▶ _TASK_: What you return should be only the lines in the entries below between the one holding "At what coordinates" and the one holding "Where should I", ends included, with every picture left out.

▶ _DATA SECTION_:
* * *
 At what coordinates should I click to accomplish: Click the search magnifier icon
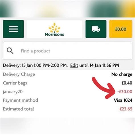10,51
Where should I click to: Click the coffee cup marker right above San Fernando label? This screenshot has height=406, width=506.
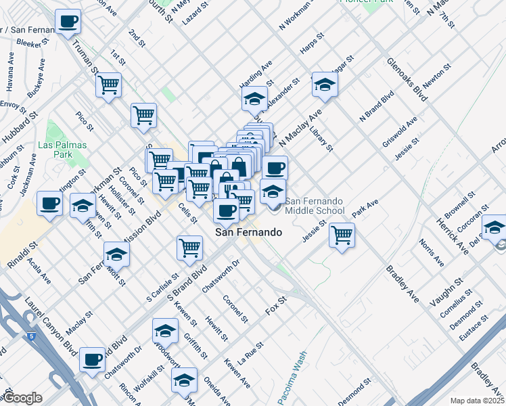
* * *
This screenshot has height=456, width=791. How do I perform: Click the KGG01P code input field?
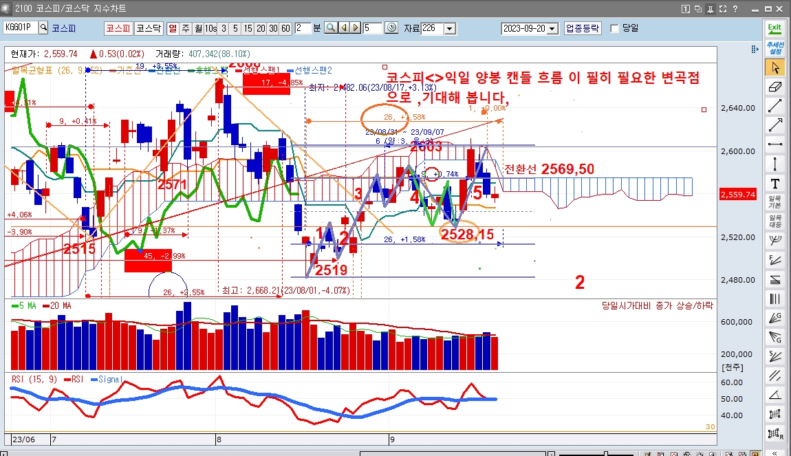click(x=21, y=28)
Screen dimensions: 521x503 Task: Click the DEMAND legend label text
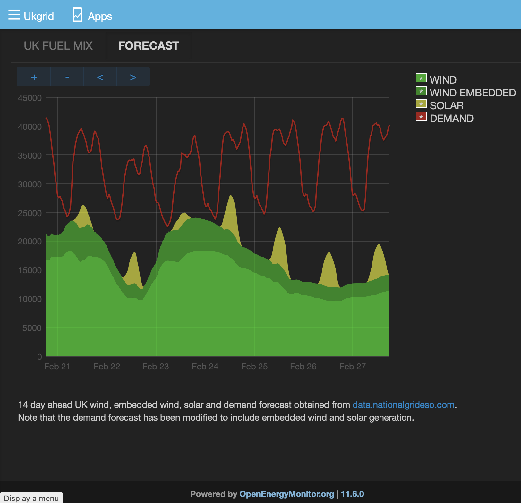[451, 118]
* * *
▶ _SOLUTION FOR THIS TASK_:
 At what coordinates should I click to accomplish: Click the search magnifier icon
10,51
Where should I click to: Click the coffee cup marker right above San Fernando label? This screenshot has height=406, width=506.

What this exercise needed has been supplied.